> **Given instruction**
Reproduce verbatim the lines of the listing below, starting at the line containing "Identify the location of orders." and ending at the line containing "center [73, 425].".

━━━━━━━━━━━━━━━━

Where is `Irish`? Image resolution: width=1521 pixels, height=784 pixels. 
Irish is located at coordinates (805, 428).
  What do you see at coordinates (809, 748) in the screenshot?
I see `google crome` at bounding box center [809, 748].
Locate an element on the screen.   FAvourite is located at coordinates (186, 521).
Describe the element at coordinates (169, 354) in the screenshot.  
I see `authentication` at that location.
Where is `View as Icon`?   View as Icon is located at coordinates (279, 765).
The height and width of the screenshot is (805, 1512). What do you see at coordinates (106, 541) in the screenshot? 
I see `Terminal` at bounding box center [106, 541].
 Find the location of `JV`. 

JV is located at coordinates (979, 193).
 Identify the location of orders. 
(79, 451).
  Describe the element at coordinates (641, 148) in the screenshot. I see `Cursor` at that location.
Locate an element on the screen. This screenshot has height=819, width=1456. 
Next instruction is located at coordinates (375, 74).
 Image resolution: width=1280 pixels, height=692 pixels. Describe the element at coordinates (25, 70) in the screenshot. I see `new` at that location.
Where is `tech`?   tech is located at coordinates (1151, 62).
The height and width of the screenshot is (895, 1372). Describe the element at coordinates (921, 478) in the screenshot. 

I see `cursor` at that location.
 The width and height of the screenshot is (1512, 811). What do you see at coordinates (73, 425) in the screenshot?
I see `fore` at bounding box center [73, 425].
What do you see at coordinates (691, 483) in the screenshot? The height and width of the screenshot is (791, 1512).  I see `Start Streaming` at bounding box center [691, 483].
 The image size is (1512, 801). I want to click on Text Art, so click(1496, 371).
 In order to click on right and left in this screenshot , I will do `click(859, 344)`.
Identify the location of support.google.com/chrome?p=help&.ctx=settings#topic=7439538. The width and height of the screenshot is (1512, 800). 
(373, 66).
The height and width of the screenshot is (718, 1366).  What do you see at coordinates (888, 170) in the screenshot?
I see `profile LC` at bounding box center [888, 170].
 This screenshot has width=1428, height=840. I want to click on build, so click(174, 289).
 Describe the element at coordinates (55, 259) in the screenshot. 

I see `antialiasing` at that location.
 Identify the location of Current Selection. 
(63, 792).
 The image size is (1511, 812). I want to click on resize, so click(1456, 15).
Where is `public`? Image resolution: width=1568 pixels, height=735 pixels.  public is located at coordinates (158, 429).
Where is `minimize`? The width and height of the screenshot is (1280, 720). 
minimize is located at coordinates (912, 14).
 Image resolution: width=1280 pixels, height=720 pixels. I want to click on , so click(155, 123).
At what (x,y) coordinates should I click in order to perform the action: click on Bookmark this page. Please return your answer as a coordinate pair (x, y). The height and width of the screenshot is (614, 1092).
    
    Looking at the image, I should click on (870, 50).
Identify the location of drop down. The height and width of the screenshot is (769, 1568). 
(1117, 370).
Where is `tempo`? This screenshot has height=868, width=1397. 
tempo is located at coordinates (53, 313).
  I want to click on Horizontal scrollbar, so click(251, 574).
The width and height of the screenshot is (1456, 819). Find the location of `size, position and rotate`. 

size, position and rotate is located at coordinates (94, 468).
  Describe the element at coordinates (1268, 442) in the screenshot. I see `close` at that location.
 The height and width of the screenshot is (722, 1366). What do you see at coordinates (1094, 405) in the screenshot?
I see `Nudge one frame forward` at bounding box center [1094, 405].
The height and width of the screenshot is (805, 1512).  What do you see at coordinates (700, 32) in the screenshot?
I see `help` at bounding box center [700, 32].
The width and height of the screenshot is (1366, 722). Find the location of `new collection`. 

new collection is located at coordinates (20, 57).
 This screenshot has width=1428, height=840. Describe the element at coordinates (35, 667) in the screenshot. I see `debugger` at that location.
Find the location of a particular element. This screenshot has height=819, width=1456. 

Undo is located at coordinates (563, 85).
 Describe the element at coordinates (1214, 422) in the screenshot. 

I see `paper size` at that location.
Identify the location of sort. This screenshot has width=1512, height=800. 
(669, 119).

━━━━━━━━━━━━━━━━

> **Task solution**
 Identify the location of orders. 
(79, 451).
  Describe the element at coordinates (641, 148) in the screenshot. I see `Cursor` at that location.
Locate an element on the screen. This screenshot has height=819, width=1456. 
Next instruction is located at coordinates (375, 74).
 Image resolution: width=1280 pixels, height=692 pixels. Describe the element at coordinates (25, 70) in the screenshot. I see `new` at that location.
Where is `tech`?   tech is located at coordinates (1151, 62).
The height and width of the screenshot is (895, 1372). Describe the element at coordinates (921, 478) in the screenshot. 

I see `cursor` at that location.
 The width and height of the screenshot is (1512, 811). What do you see at coordinates (73, 425) in the screenshot?
I see `fore` at bounding box center [73, 425].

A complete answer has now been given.